Hameed’s new designation comes two months after he was promoted as Lt Gen. in April and appointed Adjutant General at the Pakistan Army headquarters. He had previously served as head of ISI’s internal security.
Engineering defections and Faizabad agreement
Hameed was at the centre of a roaring controversy during the 2018 Pakistan elections when former Prime Minister Nawaz Sharif accused him of ‘clandestinely’ supporting current present Prime Minister Imran Khan’s Pakistan Tehreek-e-Insaf (PTI) party.
Hameed’s claim to fame, however, is the Faizabad agreement in 2017. He had brokered the deal between sit-in protestors from various religious factions and the then PML-N government. The agitators were were protesting amendment to the country’s Election Act 2017. The protestors had seized Islamabad, paralysing normal life, for nearly a month. It was Hameed who had signed the agreement in the capacity of a ‘guarantor’ for the Army.
Faizabad protests are believed to have further widened the gap between civilian and military apparatus in Pakistan.
Challenges facing new ISI chief
Hameed will be closely watched by India and other nations on how he steers the controversial relationship between ISI and Pakistan-based terror outfits such as Jaish-e-Mohammed and Lashkar-e-Taiba, both of which are proscribed by the United Nations.
It also will be crucial for India to watch Hameed’s role in balancing out the role of, what is infamously known as, the ‘Directorate S‘ — the ISI wing responsible for covert action in India or Afghanistan.
Pakistan has also been facing an imminent danger of being blacklisted by the Paris-based Financial Action Task Force (FATF) for funding terrorists — a development that can seriously cripple the country’s already dwindling economy.
Calling him a “decisive, firm and out of the box strategist”, Jan Achakzai, an Islamabad-based political analyst and former advisor to the Balochistan government, said Hameed’s key challenge will be to watch and shadow Pakistani government’s foreign policy towards India and its activities in Kashmir.
“The new ISI chief will be looking for ways to raise export and import costs for India. One area where he will likely checkmate Delhi is the Afghan chessboard. Another is Iran, since both Tehran and Delhi’s closed alliance was battered after India bowed down to US’ pressure to not buy oil from the former,” Achakzai added.

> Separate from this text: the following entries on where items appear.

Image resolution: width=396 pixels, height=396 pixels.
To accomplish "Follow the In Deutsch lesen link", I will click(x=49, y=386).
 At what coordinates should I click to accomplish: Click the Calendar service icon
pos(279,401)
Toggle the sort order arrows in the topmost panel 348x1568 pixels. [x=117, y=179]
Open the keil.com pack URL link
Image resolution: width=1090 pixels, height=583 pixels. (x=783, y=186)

But a foremost challenge for Hameed will be to control the growing Pashtun resistance, under the aegis of the Pashtun Tahafuz Movement (PTM), that has created a rift between Pakistan’s military and political establishments.

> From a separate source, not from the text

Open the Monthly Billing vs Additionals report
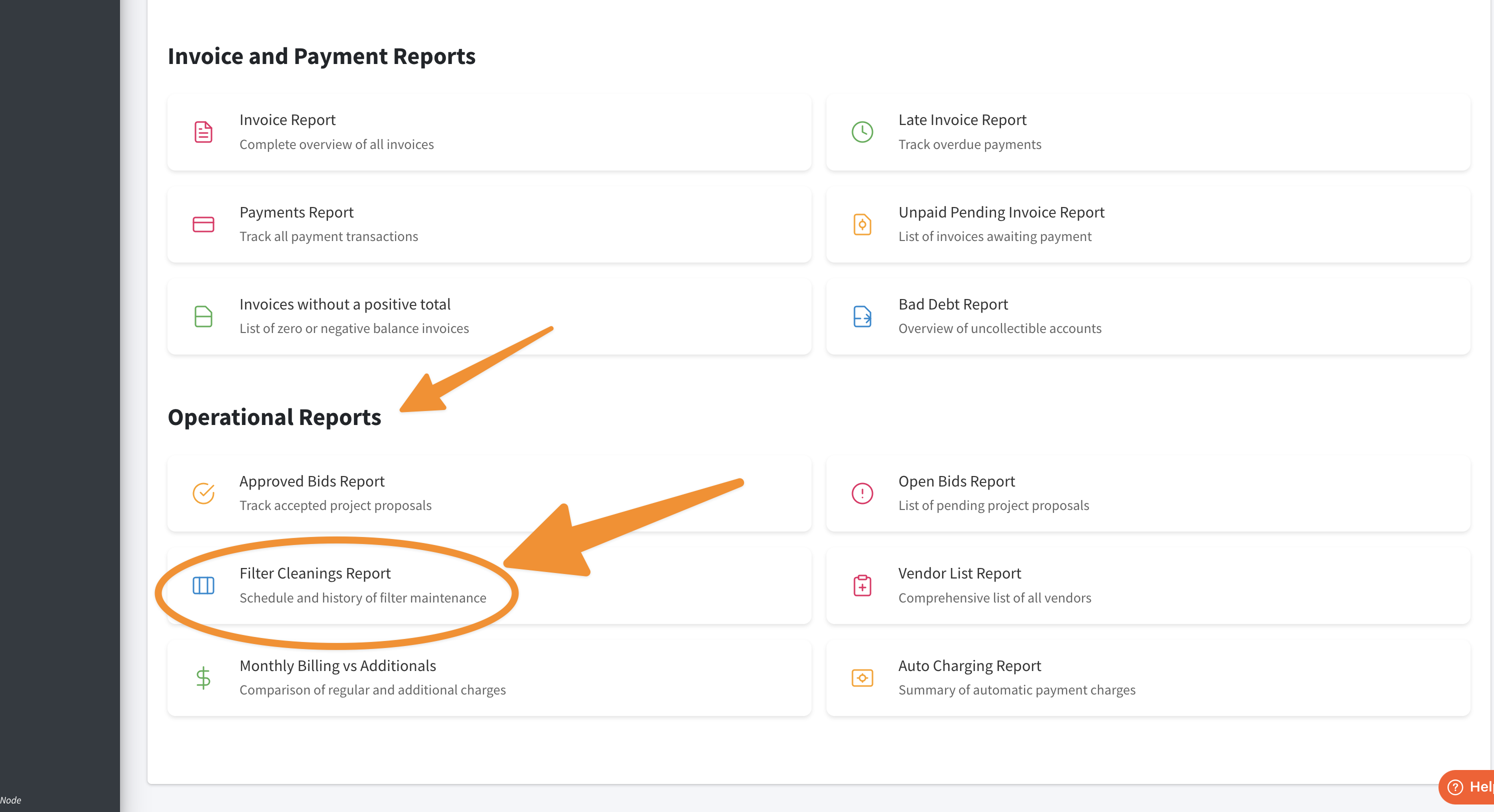 tap(338, 666)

Director General (DG) Inter-Services Public Relations (ISPR) Asif Ghafoor, also spokesperson of Pakistan Army, had earlier this year blamed Indian and Afghan intelligence agencies for funding the PTM.
“Hameed is another hardliner who would try to plug the domestic holes more ferociously – issues such as internal dissent cropping up due to PTM, Baluch, political parties at variance. He will also have to ensure extension of the COAS and keep the religious parties in better control of the military,” said Ayesha Siddiqa, research associate at the Centre for International Studies and Diplomacy, SOAS, University of London and author of Military Inc.: Inside Pakistan’s Military Economy.